In our spring issue, I tried to make the case that holding to the values of the U.S. Constitution calls for a close reading of its text: the type of reading learned in the study of the humanities.5 That skill is also vital to discipleship, especially in a time coming to be known as the Secular Age.6 A close reading of the scriptures confirms that the Lord works through imperfect people and also puts us on notice to avoid the trap of resting our faith solely on them. For example, the first commandment the Lord directed to the restored Church, given on the day the Church was organized, is familiar to Latter-day Saints: “Wherefore, meaning the church, thou shalt give heed unto all [the prophet’s] words and commandments which he shall give unto you as he receiveth them, walking in all holiness before me; For his word ye shall receive, as if from mine own mouth” (D&C 21:4–5). We have been effective in teaching this fundamental command, which is simply stated in the words of the popular Primary song “Follow the Prophet.”
But there is more to what the Lord said. A close read of the revelation shows that the concluding clause to the Lord’s command to follow the prophet contains a cautionary note that to do so takes “all patience and faith” (D&C 21:5). Why would the Lord counsel us that it takes “all patience and faith” to follow a leader He has called? Perhaps because He knows that it is hard to hear His perfect voice through an imperfect human. “All patience and faith” is a mark of the spiritual maturity needed to see past leaders’ shortcomings and find in their words the Lord’s direction for us. Yet frequently we teach lessons about following the prophet without including this part of the revelation. But how the Lord works with and through His leaders—and us—is rarely as simple and never as tidy as we may want it to be: His pattern is to use “the weak things of the earth” (D&C 124:1).
It is natural to want an easy path to belief, to yearn for the certitude that would come were the Lord to speak to us through perfect leaders. But offering an easy path has never been the Lord’s way. Seeing “through a glass, darkly” (1 Cor. 13:12) is the nature of our human condition for a reason. BYU humanities professor George B. Handley put it this way: “The real challenge is . . . to hear transcendent truth expressed through a human. . . . I am much more interested in learning how God works through frail, weak, particularized human agents, through the limitations of their time, place, language, and understanding. That is the miracle of revelation. . . . It is challenging and fulfilling work to see and even love the human and weak vessels through whom inspiration comes.”7 It takes patience and faith to develop the attributes mortality is intended to provide. Patience and faith take hard work, but as former Young Women general president Susan W. Tanner taught us so well, we can do hard things.8
Thomas B. Griffith, a BYU humanities graduate, is a judge on the U.S. Court of Appeals for the D.C. Circuit.
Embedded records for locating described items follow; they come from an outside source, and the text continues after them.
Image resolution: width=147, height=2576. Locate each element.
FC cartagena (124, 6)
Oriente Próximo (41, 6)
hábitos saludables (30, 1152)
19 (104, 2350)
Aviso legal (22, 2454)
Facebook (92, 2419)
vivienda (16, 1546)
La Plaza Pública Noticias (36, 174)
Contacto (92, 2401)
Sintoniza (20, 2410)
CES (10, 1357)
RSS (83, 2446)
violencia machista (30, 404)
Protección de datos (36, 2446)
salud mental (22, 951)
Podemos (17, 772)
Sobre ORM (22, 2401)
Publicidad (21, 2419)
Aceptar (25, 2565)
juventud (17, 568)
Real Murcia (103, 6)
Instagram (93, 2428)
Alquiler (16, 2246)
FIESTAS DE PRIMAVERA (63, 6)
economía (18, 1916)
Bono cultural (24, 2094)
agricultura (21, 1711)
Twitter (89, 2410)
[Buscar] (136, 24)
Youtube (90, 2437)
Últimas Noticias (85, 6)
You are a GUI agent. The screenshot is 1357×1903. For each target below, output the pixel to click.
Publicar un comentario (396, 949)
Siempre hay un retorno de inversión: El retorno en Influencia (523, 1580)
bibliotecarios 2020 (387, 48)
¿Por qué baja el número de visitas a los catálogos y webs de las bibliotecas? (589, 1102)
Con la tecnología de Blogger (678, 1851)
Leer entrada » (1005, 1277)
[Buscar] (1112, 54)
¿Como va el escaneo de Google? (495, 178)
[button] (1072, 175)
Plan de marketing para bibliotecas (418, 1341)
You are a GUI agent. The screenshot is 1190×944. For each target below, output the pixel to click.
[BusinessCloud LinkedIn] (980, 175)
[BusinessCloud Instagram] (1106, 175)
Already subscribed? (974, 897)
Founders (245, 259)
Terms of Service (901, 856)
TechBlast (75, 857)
He previously served as BYU general counsel and as legal counsel for the U.S. Senate.
1. M. Sue Bergin’s excellent article in the spring 2014 BYU Magazine, “Keeping the Faith?” (pp. 22–23), describes positive ways to approach honest and sincere doubt. The Givenses’ recently published book The Crucible of Doubt (Salt Lake City: Deseret Book, 2014) is an extraordinary discussion of the role of doubt in the life of a believer.
2. “Come, Join with Us,” Ensign, November 2013.
3. “Lord, I Believe,” Ensign, May 2013.
4. “ The Doctrine of Christ,” Ensign, May 2012.
5. “A Close Read,” Humanities, Spring 2014, p. 23.
6. See Charles Taylor, A Secular Age (Cambridge, Massachusetts: Harvard, 2007).
7. “Balancing Intellect and Faith,” Home Waters (blog), June 6, 2013, patheos.com/blogs/homewaters/2013/06/balancing-intellect-and-faith
8. See “For the Strength of You,” Ensign, October 2007.